** Opening GIVEN DATA block **

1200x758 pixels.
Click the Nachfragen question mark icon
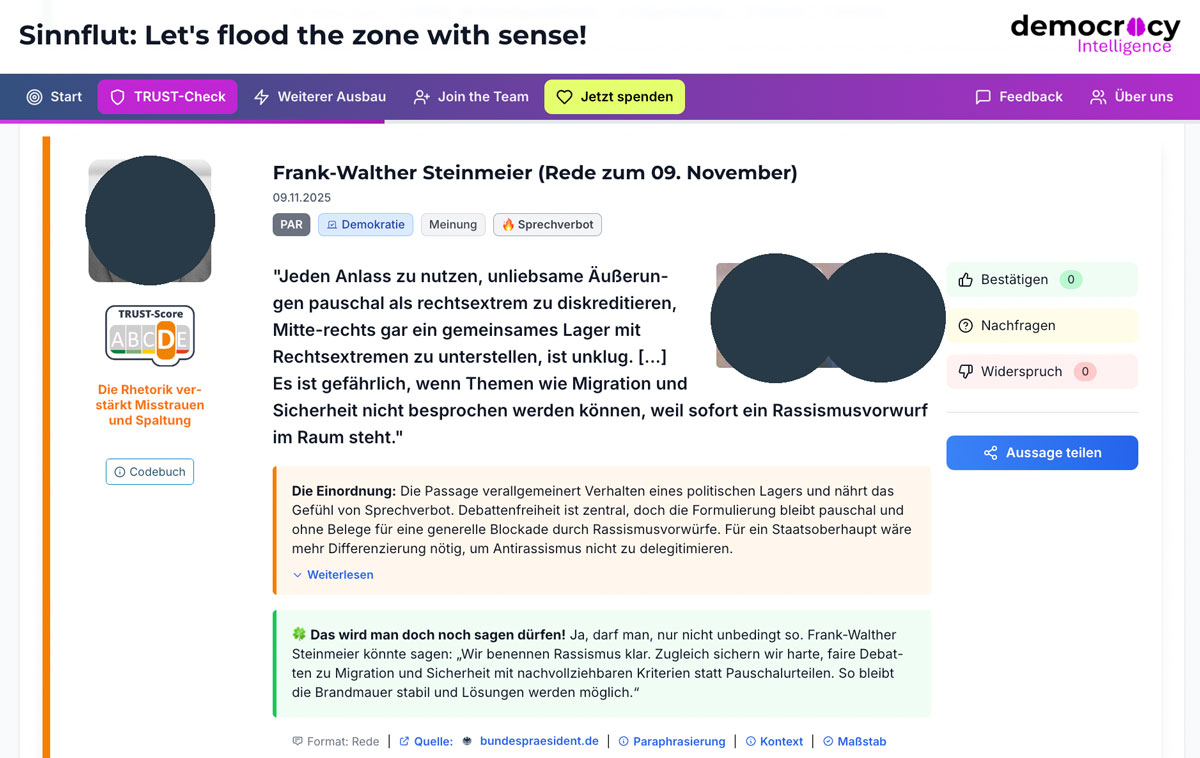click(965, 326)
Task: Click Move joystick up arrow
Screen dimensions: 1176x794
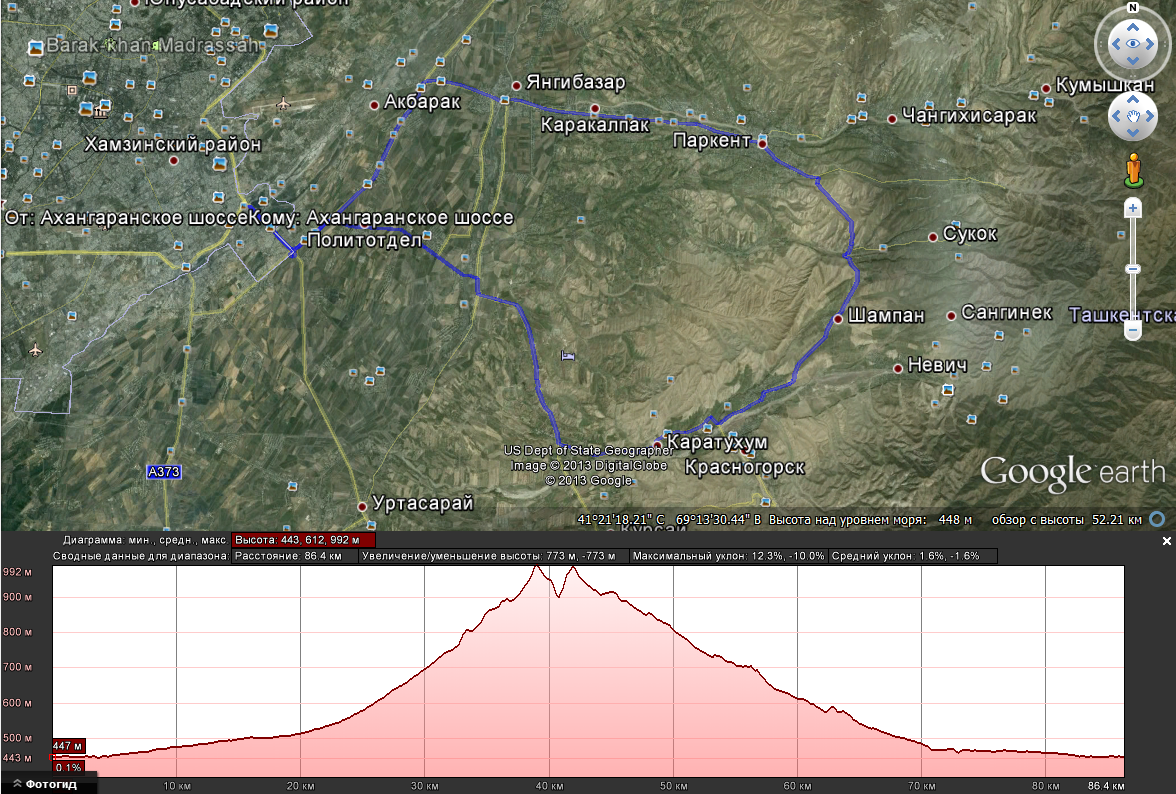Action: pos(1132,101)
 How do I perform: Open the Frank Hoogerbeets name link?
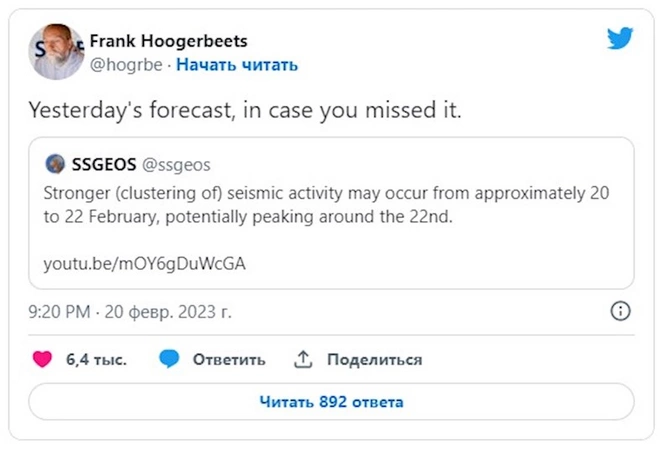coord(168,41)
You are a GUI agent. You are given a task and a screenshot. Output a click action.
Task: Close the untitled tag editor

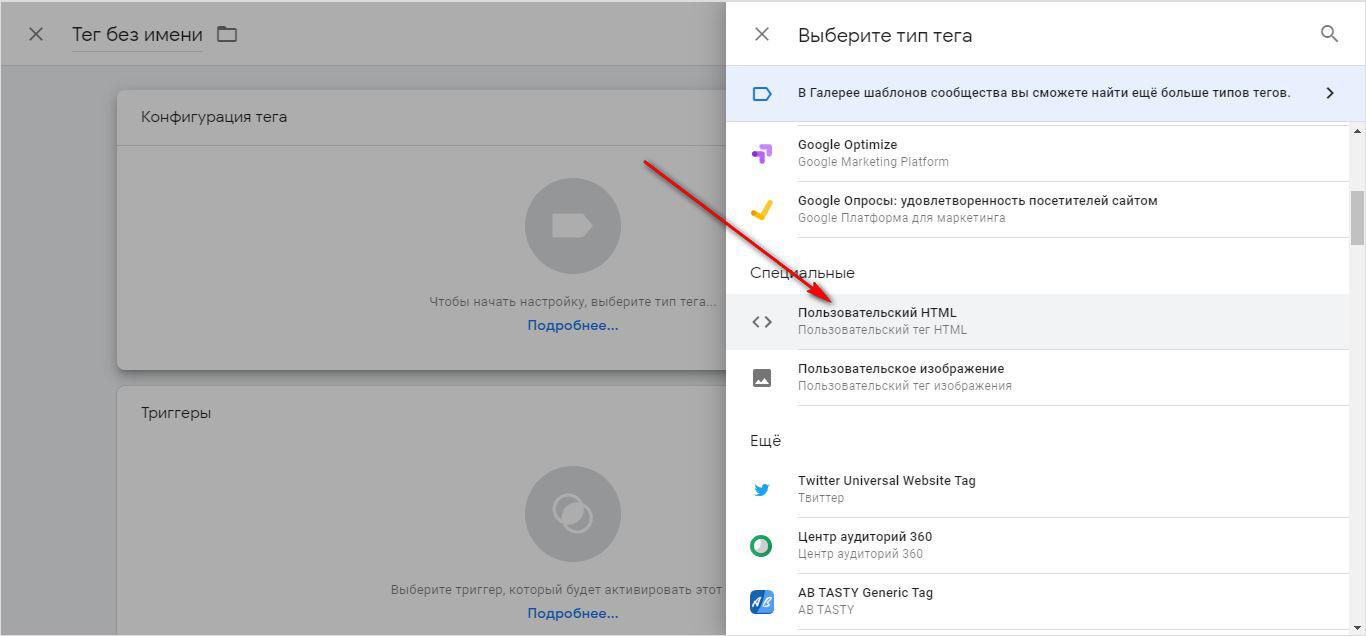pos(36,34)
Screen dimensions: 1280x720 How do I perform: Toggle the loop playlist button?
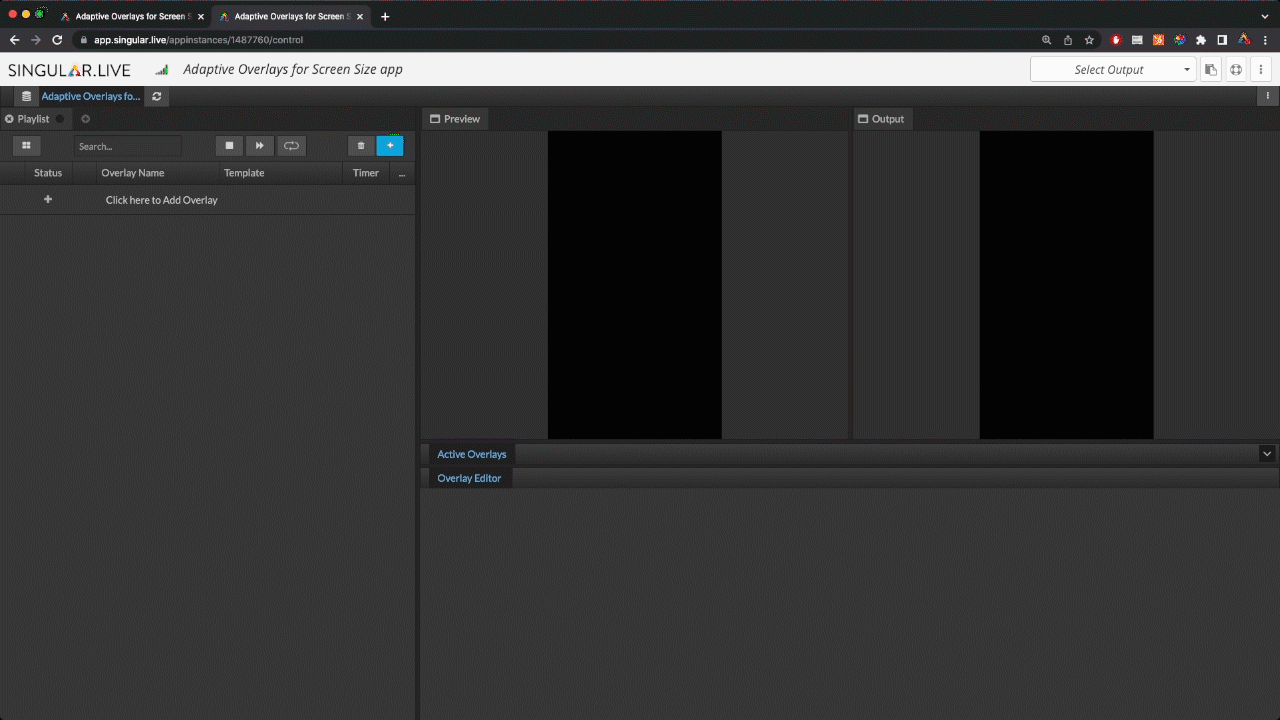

** Closing GIVEN DATA block **

• WHAT THE TASK ASKS:
Could you write out, word for word, the lines from the one containing "Click the Nachfragen question mark icon" through the last line of the records, leaving out the pictures?

• ANSWER SECTION:
Click the Nachfragen question mark icon
click(965, 326)
Task: Click Move joystick up arrow
Screen dimensions: 1176x794
Action: pos(1132,101)
 How do I perform: Open the Frank Hoogerbeets name link?
coord(168,41)
You are a GUI agent. You are given a task and a screenshot. Output a click action.
Task: Close the untitled tag editor

pos(36,34)
Screen dimensions: 1280x720 How do I perform: Toggle the loop playlist button?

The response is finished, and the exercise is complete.